JR東日本は利用者数が少ないことなどから鉄道の復旧ではなくバスや乗り合いタクシーなどへの転換を提案している一方、沿線自治体の1つ、今別町はJRの負担による全区間の早期復旧を求めてきました。

JRと沿線自治体が、この地域の今後の交通体系について検討する会議が1日、2か月ぶりに開かれ、JRは代替交通として予約型のタクシーの運行エリアを拡大する案などを示し、自動車交通への転換によるメリットを改めて強調しました。

これに対して、今別町は蟹田駅から北海道新幹線の駅に隣接する津軽二股駅までは鉄道として引き続き復旧を求める一方、津軽二股駅から終着の三厩駅まではバスなどへの転換を容認する案を初めて示しました。

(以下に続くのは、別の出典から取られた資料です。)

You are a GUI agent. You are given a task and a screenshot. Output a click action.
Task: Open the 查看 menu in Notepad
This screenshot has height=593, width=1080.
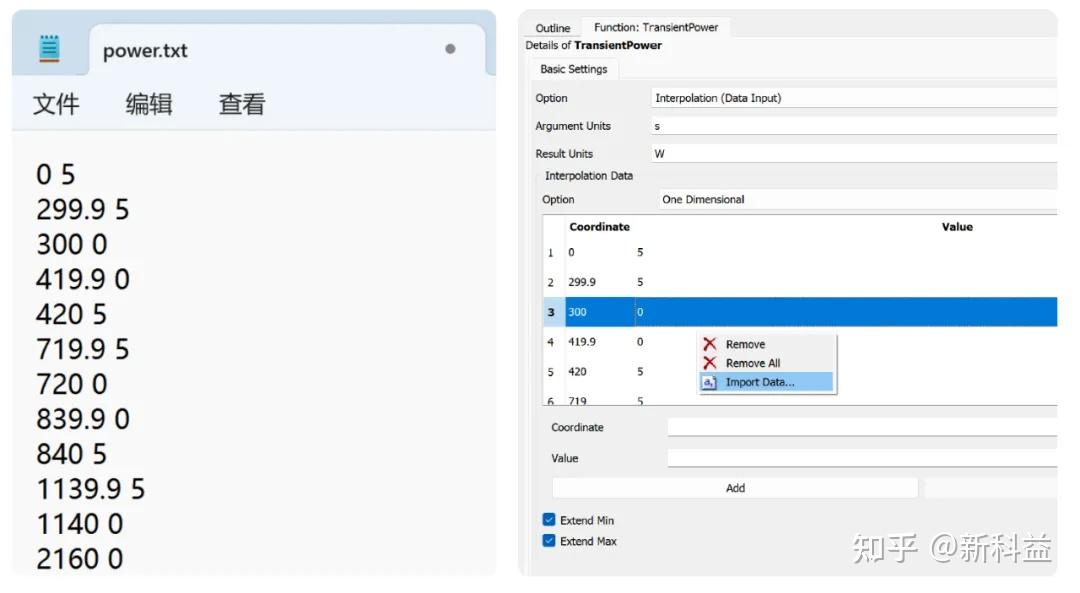[x=242, y=104]
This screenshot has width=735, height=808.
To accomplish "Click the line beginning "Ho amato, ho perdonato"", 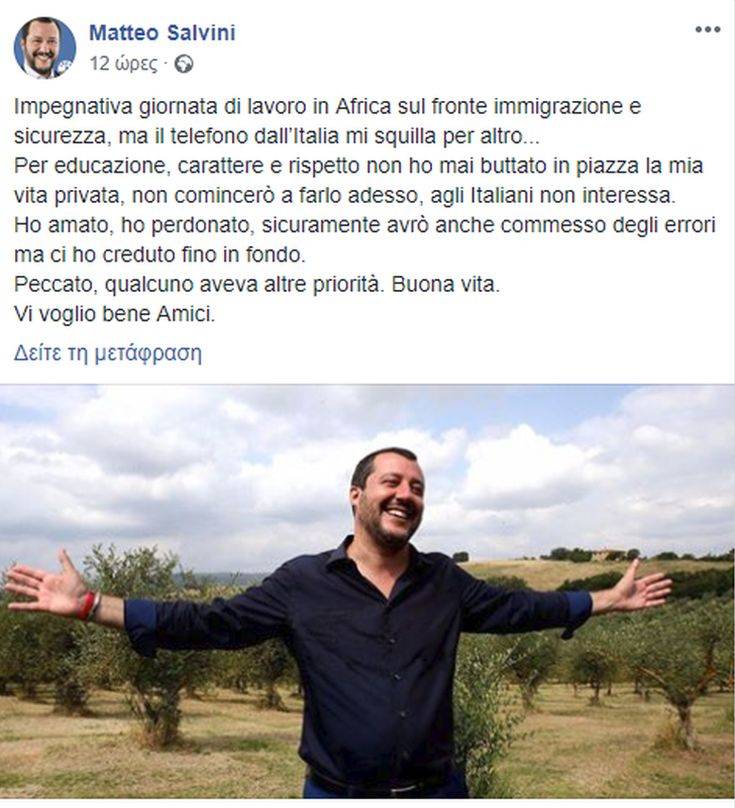I will pos(364,225).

今回の提案について今別町総務企画課の太田和泉課長は「議論が平行線のままなので復旧が厳しいなら、津軽二俣駅を交通拠点としてもよいと思う。そこから先は経費などが削減になれば自動車交通への転換でもよい」と話していました。

津軽線をめぐってはもう一つの沿線自治体の外ヶ浜町が鉄道での復旧にこだわらない姿勢をすでに示していて今別町から新たな提案を受けて、今後、存廃議論が加速するか注目されます。